I have a simple tabular model consisting of a fact table with approx. 20 mio. records (sales transactions) and a dimension table with approx 600.000 records (customers).
A typical reporting scenario is to get the top 10 customers over some measure in the fact table, possibly filtered by some other criteria (typically a time period, a product, etc.).
In Excel, aggregating all of the 20 mio. records to return a total sales amount is instant. However, once I try to group by customers, it takes some time (15-20 seconds) to retrieve all the data, which makes sense since there is quite a lot of customers (600.000) that needs to be displayed.
Now, if I apply a value filter in Excel, to get only the top 10 customers, it still takes around 15-20 seconds to return the result, which is unacceptable to my users (as they would like to instantly see the top 10 customers while slicing on other attributes such as product, time, etc).
Internally, Excel uses the TOPCOUNT
MDX-function when querying the tabular model with a value filter.

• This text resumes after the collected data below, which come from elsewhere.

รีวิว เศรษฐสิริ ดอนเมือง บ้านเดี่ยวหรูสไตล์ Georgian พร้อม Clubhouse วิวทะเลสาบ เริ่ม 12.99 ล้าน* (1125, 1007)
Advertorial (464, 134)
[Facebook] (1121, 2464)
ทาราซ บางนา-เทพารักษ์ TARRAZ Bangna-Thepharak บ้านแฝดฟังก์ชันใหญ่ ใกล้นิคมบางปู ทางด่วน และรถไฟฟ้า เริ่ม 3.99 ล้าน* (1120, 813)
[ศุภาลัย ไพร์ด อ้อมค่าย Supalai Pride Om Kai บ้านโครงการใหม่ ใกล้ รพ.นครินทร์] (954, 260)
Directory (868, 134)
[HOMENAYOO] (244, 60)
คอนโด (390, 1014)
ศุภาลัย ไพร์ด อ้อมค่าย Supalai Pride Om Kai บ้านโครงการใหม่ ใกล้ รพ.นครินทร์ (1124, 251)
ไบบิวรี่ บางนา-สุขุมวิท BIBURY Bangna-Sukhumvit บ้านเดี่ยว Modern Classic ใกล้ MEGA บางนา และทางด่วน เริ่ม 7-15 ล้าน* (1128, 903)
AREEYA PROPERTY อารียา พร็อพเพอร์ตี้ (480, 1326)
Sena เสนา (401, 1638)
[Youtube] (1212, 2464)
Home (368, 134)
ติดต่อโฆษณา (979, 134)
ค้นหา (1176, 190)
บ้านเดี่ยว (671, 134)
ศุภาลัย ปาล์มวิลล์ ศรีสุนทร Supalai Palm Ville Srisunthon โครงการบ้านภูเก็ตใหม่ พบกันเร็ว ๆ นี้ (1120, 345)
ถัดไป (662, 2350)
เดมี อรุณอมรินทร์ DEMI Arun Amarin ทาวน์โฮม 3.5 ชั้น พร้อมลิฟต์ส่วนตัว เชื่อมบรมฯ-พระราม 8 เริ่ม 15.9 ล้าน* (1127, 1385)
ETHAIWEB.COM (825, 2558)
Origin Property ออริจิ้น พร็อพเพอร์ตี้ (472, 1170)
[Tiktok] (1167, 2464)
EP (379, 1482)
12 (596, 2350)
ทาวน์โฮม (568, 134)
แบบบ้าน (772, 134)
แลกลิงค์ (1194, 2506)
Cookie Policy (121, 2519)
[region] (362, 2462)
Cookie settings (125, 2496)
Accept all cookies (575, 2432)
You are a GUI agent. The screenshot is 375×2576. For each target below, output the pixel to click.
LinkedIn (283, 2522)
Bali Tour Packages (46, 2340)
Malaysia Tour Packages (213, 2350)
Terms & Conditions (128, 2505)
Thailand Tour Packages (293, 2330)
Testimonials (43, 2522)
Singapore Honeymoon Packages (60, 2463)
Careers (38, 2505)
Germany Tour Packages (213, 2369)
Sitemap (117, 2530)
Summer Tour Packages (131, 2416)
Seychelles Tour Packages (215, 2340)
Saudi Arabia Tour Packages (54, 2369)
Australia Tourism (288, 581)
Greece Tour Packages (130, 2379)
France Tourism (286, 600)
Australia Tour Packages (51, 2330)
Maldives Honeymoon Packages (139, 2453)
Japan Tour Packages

Is there anything I can do in the tabular model, to speed up these kinds of queries?
I've tried:
- Creating a calculated column on the dimension table, containing the total sales amount for each customer. While the performance is better, this is not the way to go because the values in this column can not be sliced by other attributes from the facts, and the column obviously ends up containing many distinct values (which is a bad thing in tabular).
- Creating a calculated measure on the fact table, using the DAX
RANKX
function as suggested here. This caused my Tabular instance to crash (too many records in the dimension table?) - Executing a simple DAX statement directly on the tabular model using the DAX
TOPN
function. This was even slower than theTOPCOUNT
MDX-approach, by a factor of 3-4.